Krajobraz po bitwie – KSW 89

Krajobraz po bitwie – KSW 89

Z dużej chmury mały deszcz. Tak po krótce można skwitować galę KSW 89. Duża ilość interesujących starć na karcie, wielkie oczekiwania, a finalnie niewiele emocji w klatce.

Plusy:

Damian Janikowski – to był stempel jakości w wykonaniu Olimpijczyka. Gdy nie szło w stójce to zaprzągł do pracy to co ma najlepsze, czyli zapasy. Screeny uwieczniające zmasakrowaną twarz Romanowskiego długo krążyły po mediach społecznościowych i zapewne zostaną w uniwersum polskiego MMA na stałe. Tak właśnie powinien walczyć Damian. Egzekwować swoje atuty, szukać możliwości wywracania i tam demolowania oponentów. Sporo czasu stracił na udowadnianie, że będzie dawał stójkowe emocje, ale dopiero teraz zaczyna odnosić sukcesy. Gdy walczy bardziej na chłodno, przeplatając walkę na nogach (w czym też ułomkiem nie jest jak na staż) ze smykałką zapaśniczą. W końcu zaczął zdawać trudne egzaminy. Do tej pory ze wszystkimi topowymi rywalami kończył na tarczy. Ten pojedynek daje mu bardzo wiele. Włącza się do walki o pas mistrzowski i wysyła jasny sygnał, że jest czołówką KSW, a nie tylko gatekeeperem

Andrzej Grzebyk – były jeszcze pewne wątpliwości co do tej nowej wersji Andrzeja Grzebyka. Były dominator FEN a zarazem bardzo elektryzująca osobowość ciesząca się dużą sympatią fanów miał swego czasu spore problemy. Zarówno w klatce jak i w głowie nie szło. Były jakieś myśli o zakończeniu kariery, zawodnik tak naładowany na odnoszenie sukcesów był wyraźnie przybity nieudanymi pojedynkami. Teraz obserwujemy takiego Andrzeja jakiego zapamiętaliśmy. Energetycznego, inteligentnego w walce. Perfekcyjnie wyłączył wszystkie atuty Madarsa Fleminasa, zawodnika, który notował bardzo mocne zwycięstwa w Cage Warriors. Grzebyk wywierał non stop presję, mieszał płaszczyzny czym wprowadzał popłoch w poczynania przyzwyczajonego do narzucania własnych warunków Łotysza. Świetny występ i jedno z najcenniejszych zwycięstw Andrzeja ponownie powinno postawić go przed szansą sięgnięcia po pas. 

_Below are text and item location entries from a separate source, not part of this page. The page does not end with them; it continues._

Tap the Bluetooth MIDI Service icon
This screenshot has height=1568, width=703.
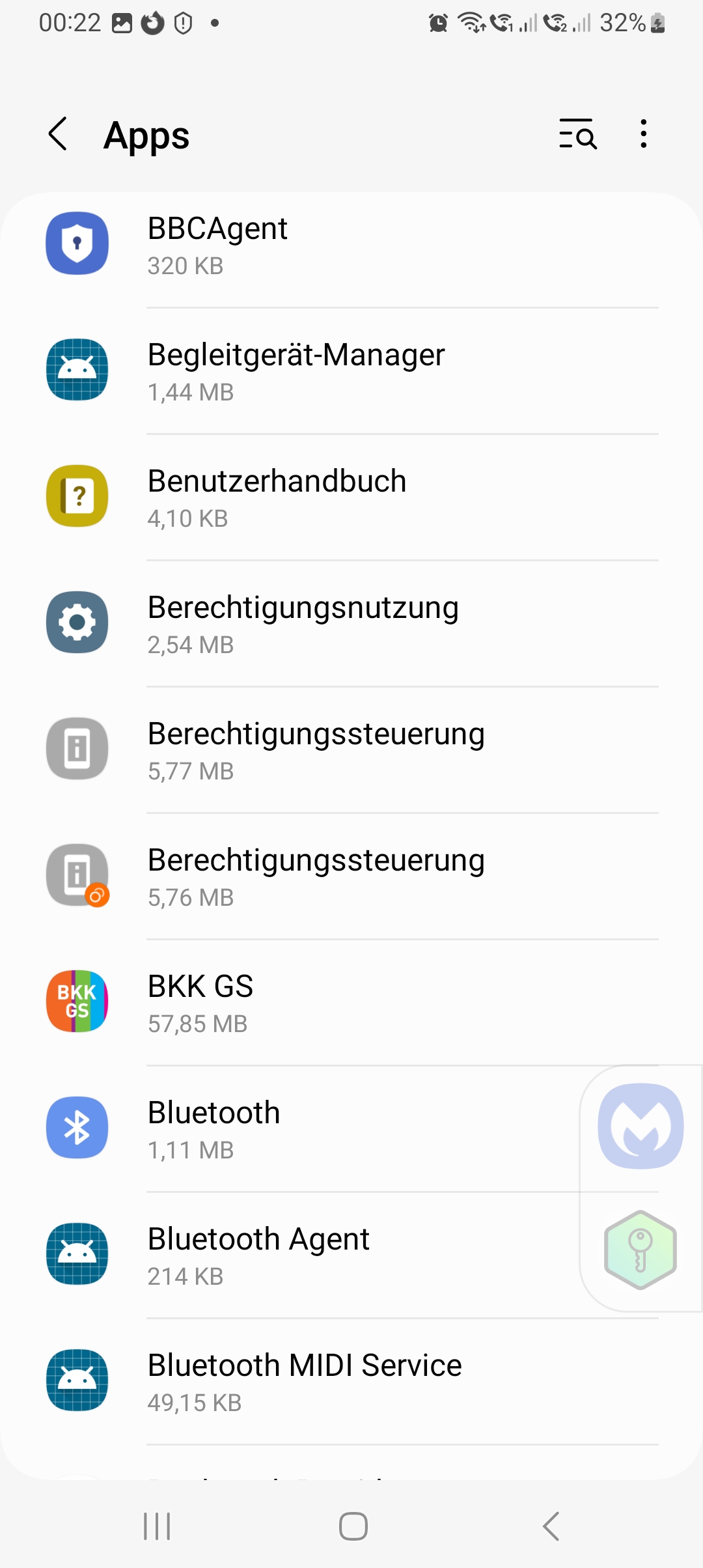coord(77,1380)
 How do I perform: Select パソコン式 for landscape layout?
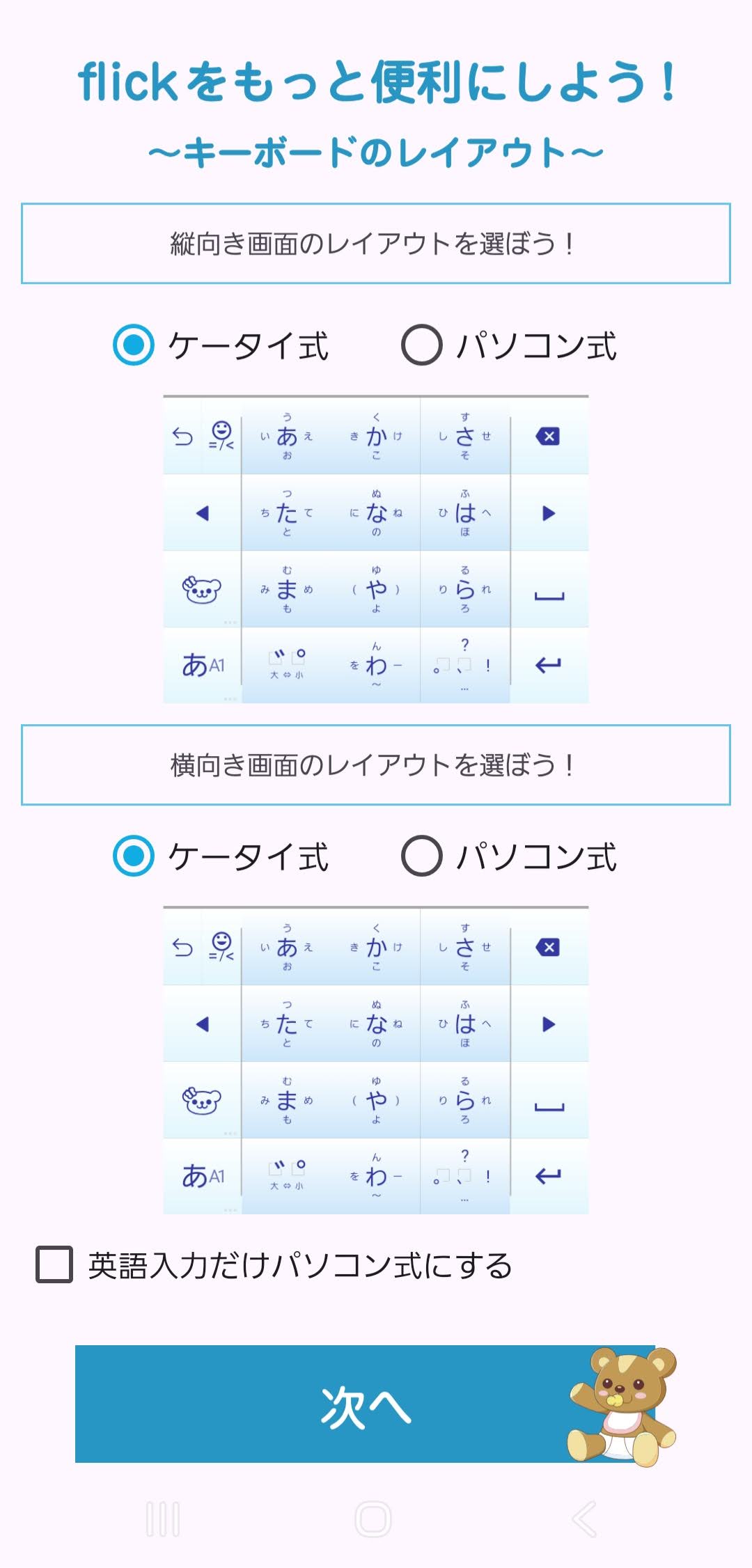coord(422,856)
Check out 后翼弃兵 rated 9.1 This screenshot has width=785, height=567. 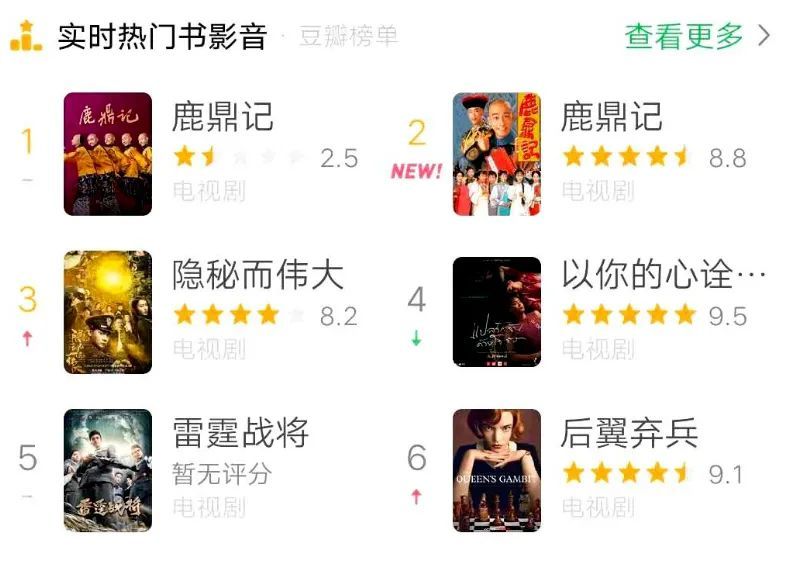click(x=629, y=433)
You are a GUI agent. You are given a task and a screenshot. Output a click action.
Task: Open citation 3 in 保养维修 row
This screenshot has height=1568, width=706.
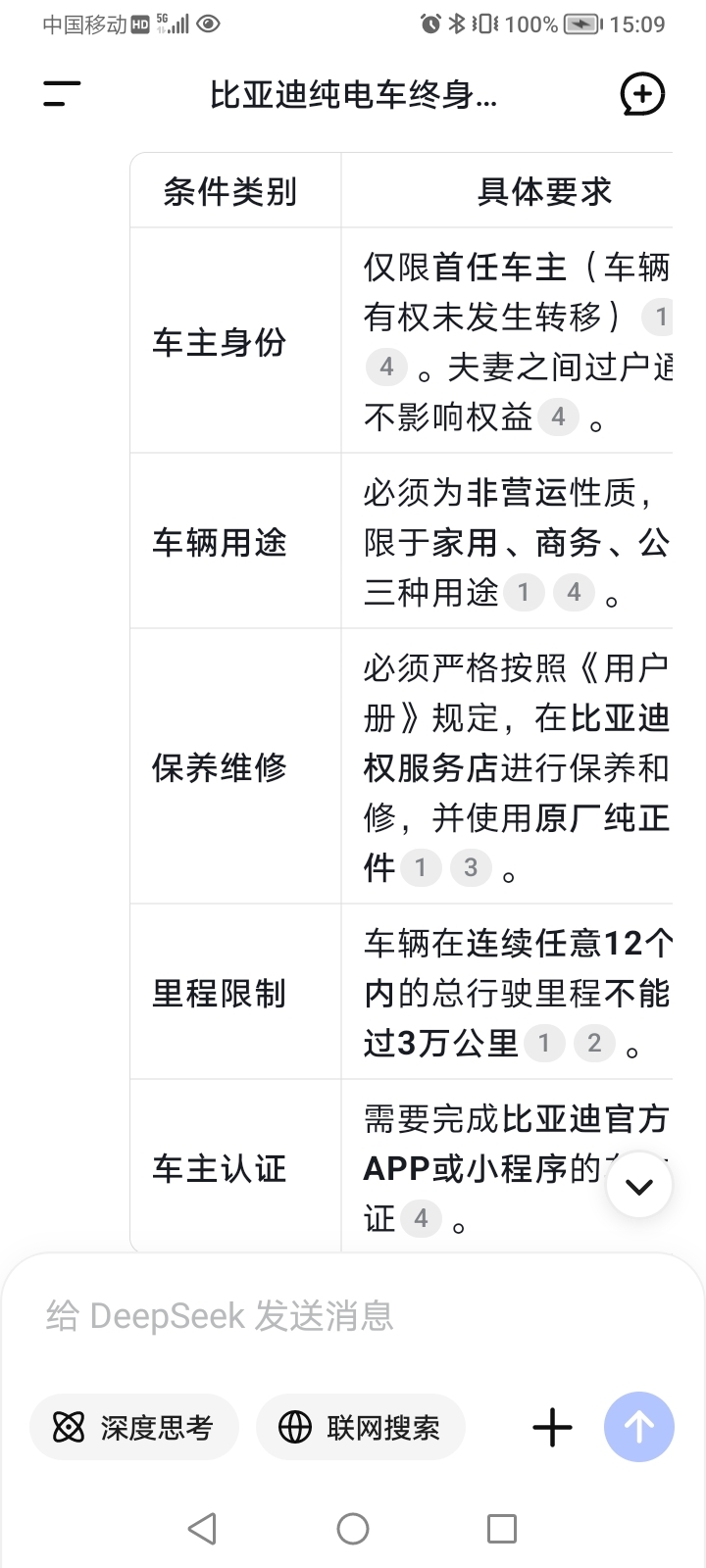(x=471, y=867)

Wilson Varela – Długą drogę przebył Varela od swojego bardzo nieudanego debiutu w KSW. Maciej Kazieczko zdemolował go w drugiej rundzie. Przez cały pojedynek trafiał raz za razem Francuza, ośmieszając wręcz jego umiejętności stójkowe. Potem kolejne dwie porażki poza organizacją. Wydawało się, że drzwi są zamknięte na bardzo długo. Tymczasem po dwóch wygranych odpowiednio na Hexagone MMA i UAE dostał szansę odbudowy. Bardzo brutalnie rozprawił się z Gracjanem Szadzińskim, a po wygranej na KSW 89 skompletował dublet na braciach Rajewskich. Najpierw 15 minut dominował Łukasza, tym razem w 16 sekund odebrał wszelką zdolność do walki Sebastianowi. Nadal nie uważam aby był to zawodnik mogący bić się z ścisłą czołówką KSW (Rajewskich za czołówkę kompletnie nie uważam), ale to gwarancja fajerwerków. Mnogość technik, przebojowość, medialny sznyt. To sprawia, że warto na niego stawiać i obecność Wilsona na zapowiedzianej paryskiej gali jest bardziej niż pewna. 

Minusy:

Marcin Held – zdecydowanie większe były apetyty fanów. Od byłego zawodnika UFC, Bellatora, PFL i ACA wymaga się więcej niż uparte dążenie do jednej akcji kosztem pogwałcenia wszelkich norm defensywnych. Oczywiście plan nie był aż tak zły. Sam w typowaniu jedynej drogi wygranej dla Marcina upatrywałem w poddaniu, ale tutaj było to zbyt jednowymiarowe. Chciał to zrobić za wszelką cenę. Tutarauli ze stoickim spokojem wychodził z tych opresji, a finalny nokaut był potwornie zawstydzający. Held kurczowo trzymał się dolnych kończyn Gruzina a ten jak gdyby nigdy nic zdzielił go i odciął prąd. Nie ekscytowałem się tym transferem aż tak jak niektórzy, ale czegoś tak słabego się nie spodziewałem.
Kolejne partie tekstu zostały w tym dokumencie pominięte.